Никита склонился ко мне и поцеловал в висок.
Когда Яровой ушел, я снова уже привычно перевела взгляд на Люсю, но Антоненко у костра уже не было. Я быстро посмотрела на то место, где сидела Соболь. Пусто.
– Проклятие! – выругалась я вслух. – Ведь сказала же, никуда не ходить!
Я огляделась в поисках ребят, но все, как назло, будто испарились. А я не могла думать ни о ком другом, кроме как у об этой дурынде Антоненко. Ну куда ей тягаться с главной стервой нашей гимназии? Все помнят, как она извела бедную Наташу… Костер невыносимо отдавал жаром.
Не выдержав, я все-таки поднялась на ноги. Может, Люся и вовсе ушла в палату, а я тут сама на себя страх нагоняю? Посмотрю одним глазком издалека, что там происходит, и вернусь к костру.
Чем ближе подходила к недостроенному корпусу, тем громче колотилось в груди сердце. Все-таки Соболь не дура, удачно выбрала место и время для «свидания», без камер. И теперь, когда все были или у костра, или на футбольном поле, эта часть лагеря оказалась совсем пустой.
У корпуса никого не было. Я уже вздохнула с облегчением и хотела уйти, как услышала откуда-то сверху всхлип. Подняла голову и увидела Люсю.
– Что ты там делаешь? – охрипшим от волнения голосом спросила я. – Слезай!
– Не могу. Страшно!
Чертыхнувшись, я полезла наверх. Ненавижу это вечно гнетущее чувство в душе, будто я ответственная за всё и всех. Цепляясь руками за железные перекладины, я быстро очутилась на крыше.
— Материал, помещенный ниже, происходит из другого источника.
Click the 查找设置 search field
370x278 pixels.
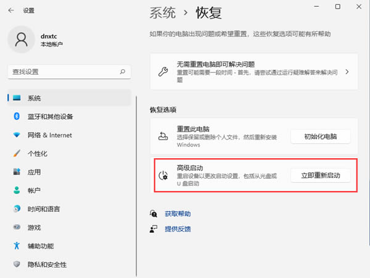(65, 72)
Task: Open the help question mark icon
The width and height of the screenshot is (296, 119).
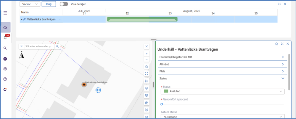Action: click(x=5, y=79)
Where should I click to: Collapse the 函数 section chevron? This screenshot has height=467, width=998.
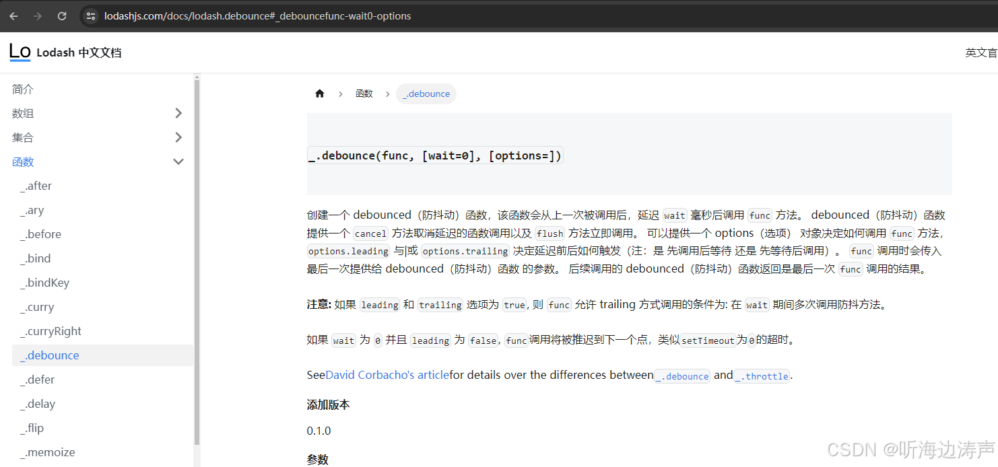(x=178, y=161)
Антоненко, свесив ноги, смотрела на землю.
– Люся! – выдохнула я. – Попросила же тебя, не ходить!
Я огляделась. На крыше, кроме мешков со стройматериалами, больше ничего не было. И коварная Соболь нигде не пряталась. Отсюда открывался отличный вид на подсвеченную танцплощадку и костер. Жаль, солнце уже давно спряталось. Зато на темном небе зажглись непривычно яркие звезды.
Я подошла ближе и села рядом с Люсей. Антоненко даже не пошевелилась. Лицо ее было отрешенным и заплаканным.
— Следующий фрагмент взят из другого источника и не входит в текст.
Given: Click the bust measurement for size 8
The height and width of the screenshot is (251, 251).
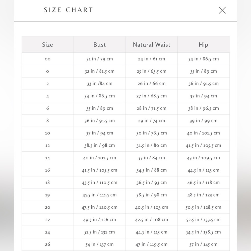Looking at the screenshot, I should [x=100, y=121].
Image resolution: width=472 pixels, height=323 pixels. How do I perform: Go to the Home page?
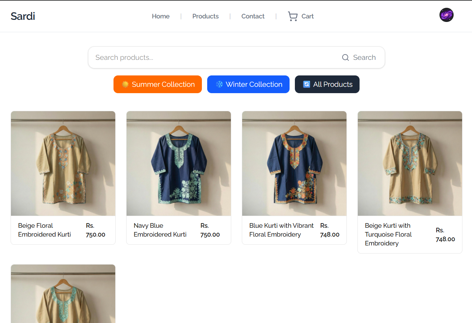(161, 16)
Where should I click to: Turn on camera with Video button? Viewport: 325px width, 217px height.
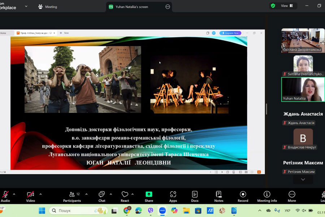click(x=31, y=195)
– Ну зачем ты пришла к ней? – снова начала я. Терпеть не могу в себе этот нравоучительный тон, но чаще всего ничего не могу с ним поделать. – Я ведь за тебя испугалась.
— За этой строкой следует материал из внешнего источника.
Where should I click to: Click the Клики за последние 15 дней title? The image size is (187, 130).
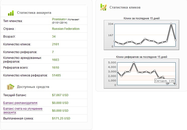coord(142,18)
– Серьезно? – Люся обернулась. Ее глаза и нос от слез распухли. – Кто я тебе, чтобы за меня пугаться?
– Никто, – пожала я плечами. – Но чисто по-человечески… Кстати, Люся, к тебе приедет кто-нибудь в родительский день?
– А к тебе? – не ответив, спросила Люся.
Я покачала головой.
– У меня сложные отношения с родителями.
– Серьезно?
– Ну да.
– Меня моя мама тоже совсем не любит, – вздохнула Люся. – И, кажется, даже стыдится. Всю свою жизнь я недостаточно для нее хороша. Я родилась с сильным косоглазием, долго исправляли… Мне кажется, она еще с тех пор меня стесняется.
– А как же твои вокальные конкурсы? – припомнила я. – Ты ведь говорила, что делаешь успехи, побеждаешь в конкурсах… Неужели мама тобой не гордится?
– Для нее – это глупость, блажь… Вот если бы я классно секла в алгебре, свободно говорила на английском языке, писала сносные диктанты по русскому… Это да. А вокал – ну как я заработаю себе этим на жизнь? Буду петь песенки в караоке до старости, развлекая пьяных посетителей? Если что, это мамины слова. Ни разу я не встретила от нее поддержки.
– Это грустно, – только и сказала я. – Честно, не понимаю, как такое возможно. Когда у меня будут свои дети, я ни за что не буду повторять ошибки своих родителей…
Мы с Люсей некоторое время молчали, глядя на раскинувшийся над нашими головами звездный шатер.
– Еще как грустно, – наконец, нарушив тишину, согласилась Люся. – Вера, у меня ведь по всем предметам тройки… Ну не дается мне учеба. Я, честно, стараюсь! А мама этого не понимает. Ей тяжело жить с такой неидеальной дочерью, которая не соответствует придуманным матерью стандартам. Еще тяжелее, когда этим стандартам соответствует кто-то другой.
Я зачем-то перевела взгляд со звезд на землю, и голова закружилась. Будто в бездну заглянула…
– Наверное, Оксана не придет, – сказала я, поднимаясь на ноги. Сидеть на краю крыши было неприятно. – Соболь в очередной раз решила нас просто попугать. Ничего, скоро ей все аукнется…
Люся тоже встала, как и я, глянула вниз и вдруг спросила:
– Если отсюда упасть, можно разбиться?
Я насторожилась.
– Разбиться? Не знаю… Но руки-ноги точно переломать можно. И на всю жизнь калекой остаться.
– Отлично. – Какая-то отстраненная улыбка на лице Люси показалась мне жуткой. – Это то, что надо. Хочу посмотреть, как ее до конца дней своих совесть будет мучить. И тебя тоже.